Role of cytoskeleton in controlling the disorder strength of cellular nanoscale architecture

Abstract

Cytoskeleton is ubiquitous throughout the cell and is involved in important cellular processes such as cellular transport, signal transduction, gene transcription, cell-division, etc. Partial wave spectroscopic microscopy is a novel optical technique that measures the statistical properties of cell nanoscale organization in terms of the disorder strength. It has been found previously that the increase in the disorder strength of cell nanoarchitecture is one of the earliest events in carcinogenesis. In this study, we investigate the cellular components responsible for the differential disorder strength between two morphologically (and hence microscopically) similar but genetically altered human colon cancer cell lines, HT29 cells and Csk shRNA-transfected HT29 cells that exhibit different degrees of neoplastic aggressiveness. To understand the role of cytoskeleton in nanoarchitectural alterations, we performed selective drug treatment on the specific cytoskeletal components of these cell types and studied the effects of cytoskeletal organization on disorder strength differences. We report that altering the cell nanoarchitecture by disrupting cytoskeletal organization leads to the attenuation of the disorder strength differences between microscopically indistinguishable HT29 and CSK constructs. We therefore demonstrate that cytoskeleton plays a role in the control of cellular nanoscale disorder.

Figure 1

Schematic of the second generation PWS system. A1, A2, apertures [D(A1) = 2 mm, D(A2) = 4 mm]; BS, beam splitter; C, condenser; L1, L2, lenses (f = 150 mm); F, flipper mirror; LCTF, liquid crystal tunable filter; M, mirror; OBJ, objective lens; SS, sample stage; TL, tube lens (f = 450 mm).

Figure 2

Representative confocal images of HT29 and CSK cells. (a and c) Three-dimensional top view of the HT29 cells and CSK constructs respectively. These cells appear microscopically and morphologically similar. The red region represents nucleus being stained with TOPRO3 (nuclear chromatin stain). The green region represents cytoplasm stained with anti-β-tubulin. (b and d) Slice cut through the cell in the x-z plane.
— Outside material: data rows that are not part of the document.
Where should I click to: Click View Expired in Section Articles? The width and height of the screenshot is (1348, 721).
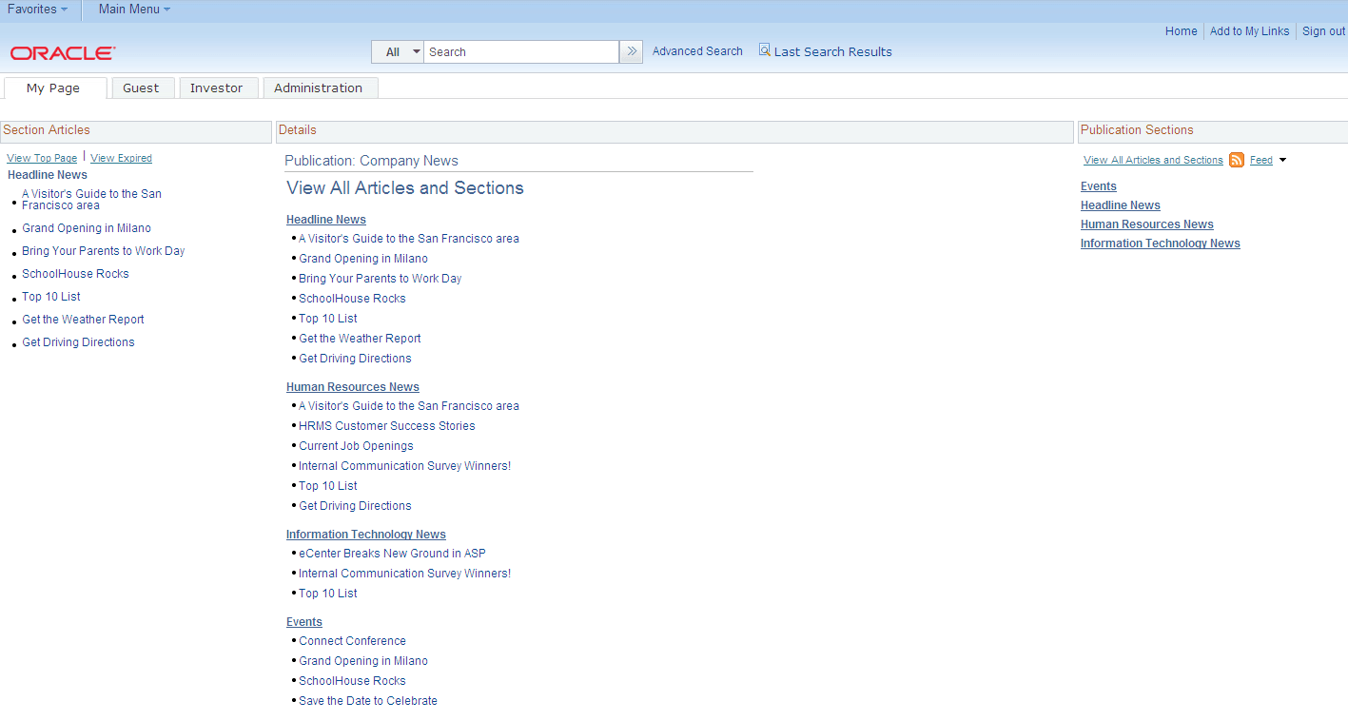(x=120, y=157)
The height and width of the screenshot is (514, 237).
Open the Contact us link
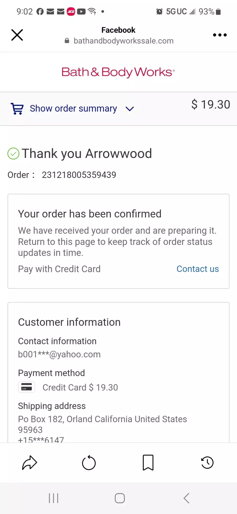pos(198,269)
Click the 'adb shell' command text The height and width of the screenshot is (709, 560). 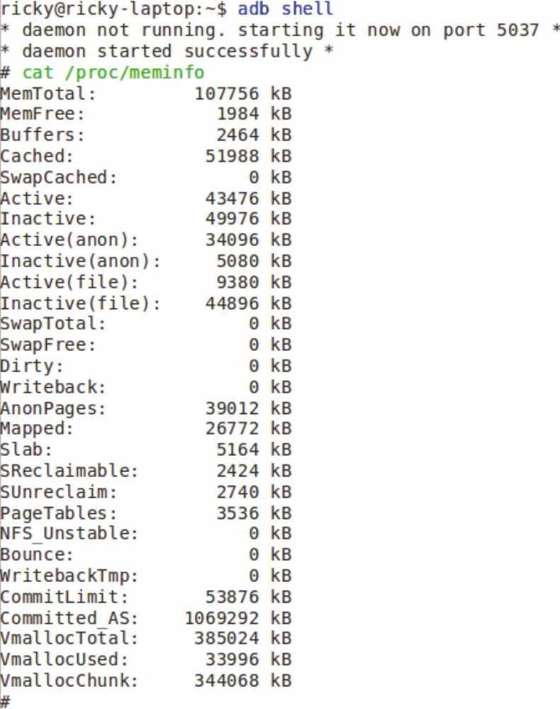coord(286,9)
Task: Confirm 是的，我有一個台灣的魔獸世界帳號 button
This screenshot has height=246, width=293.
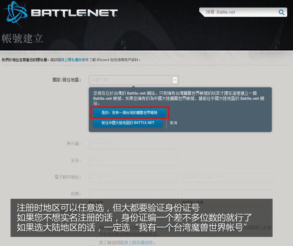Action: pos(130,112)
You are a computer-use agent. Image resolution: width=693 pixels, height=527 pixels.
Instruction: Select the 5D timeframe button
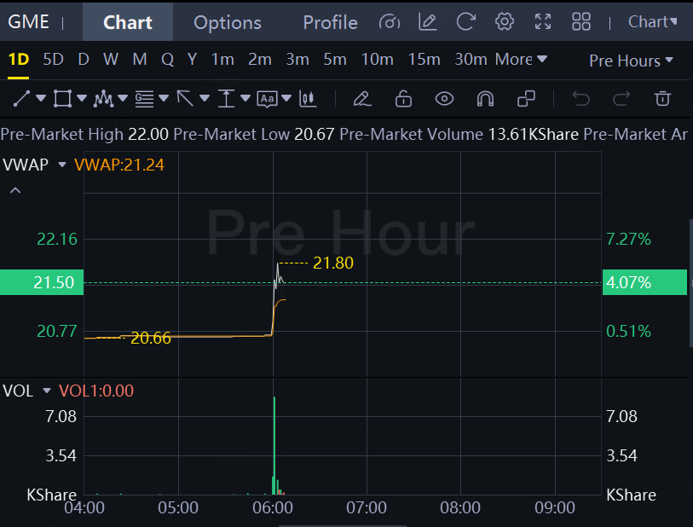(x=53, y=59)

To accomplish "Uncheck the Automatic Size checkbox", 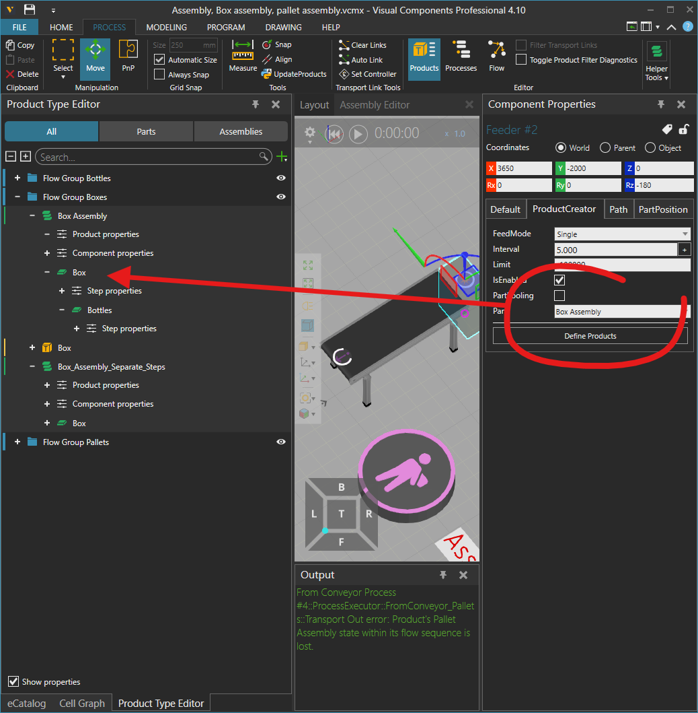I will 159,60.
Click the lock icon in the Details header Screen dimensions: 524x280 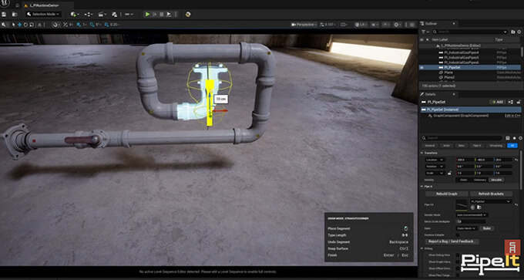pos(519,102)
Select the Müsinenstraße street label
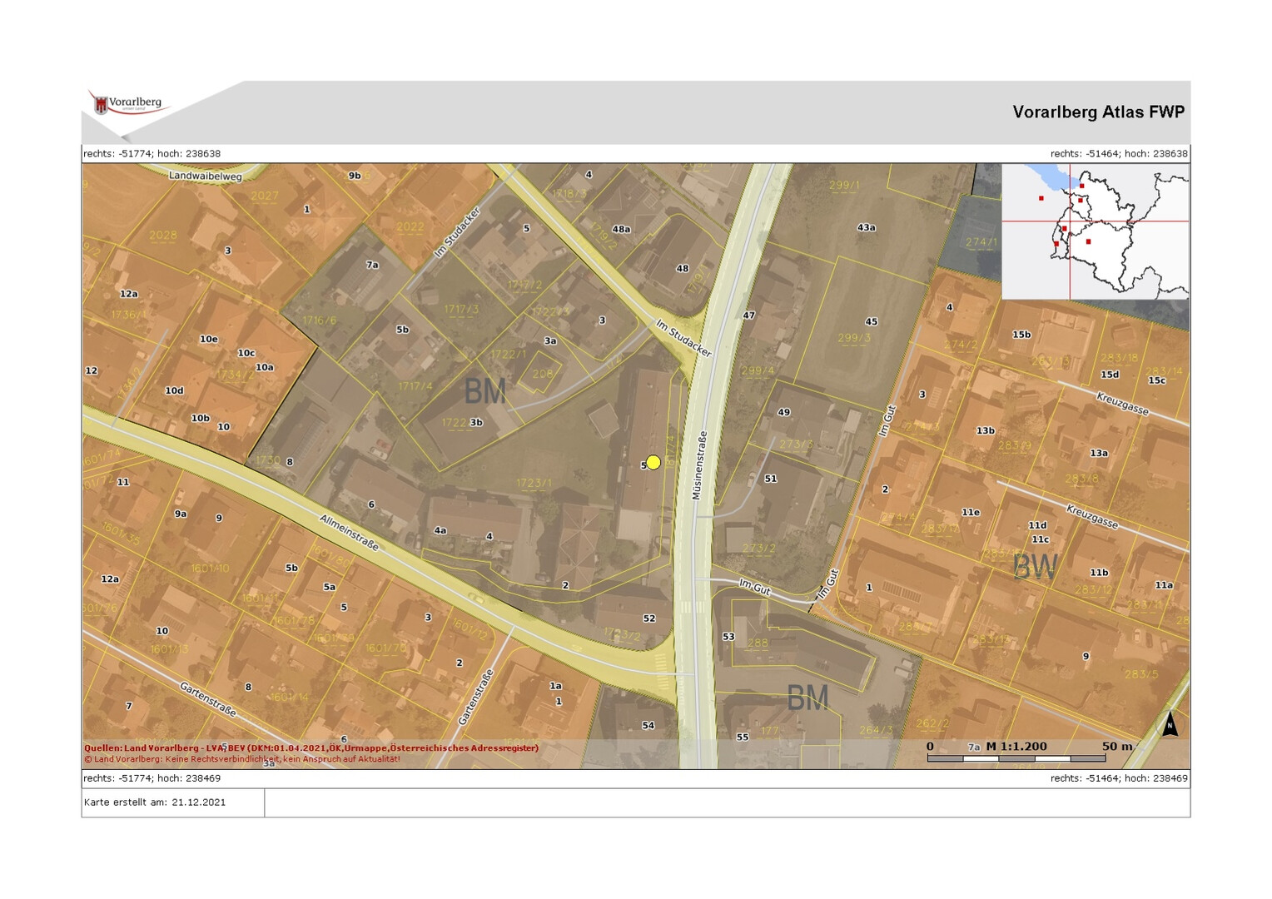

There appears to be negligible cytoplasm (∼10–15%) on top and bottom of the nucleus. (e and f) Results of PWS analysis carried out independently on nuclear and cytoplasmic region of both the cell constructs respectively. There appears statistically highly significant difference (p < 0.00001) in the average disorder strength, calculated from the nuclear region of HT29 cells and CSK constructs. Also, there is a significant (p < 0.05) difference, ΔL_d observed in cytoplasmic region of these cell constructs.

Figure 3

(a) Disorder strength (L_d) quantification for the nucleus of cytochalasin D-treated HT29 and CSK constructs show almost equal average disorder strength values. The ΔL_d is statistically not significant (p = 0.54). This can be attributed to the effect of cytochalasin D on nuclear actin. (b) The ΔL_d for cytoplasmic region of HT29 and CSK constructs is also minimal and is statistically nonsignificant (p = 0.66) that may be attributed to the rupture of filamentous actin in the cytoplasm.

Figure 4

(a) Treatment with colchicine renders statistically significant (p = 0.002) ΔL_d for the nuclear region of HT29 cells and CSK constructs as there are no microtubules present in the nucleus of these undividing cells. (b) The ΔL_d reduces significantly (p = 0.87) in the cytoplasm of the colchicine-treated HT29 and CSK constructs that could be attributed to the rupture of microtubules present only in the cytoplasm.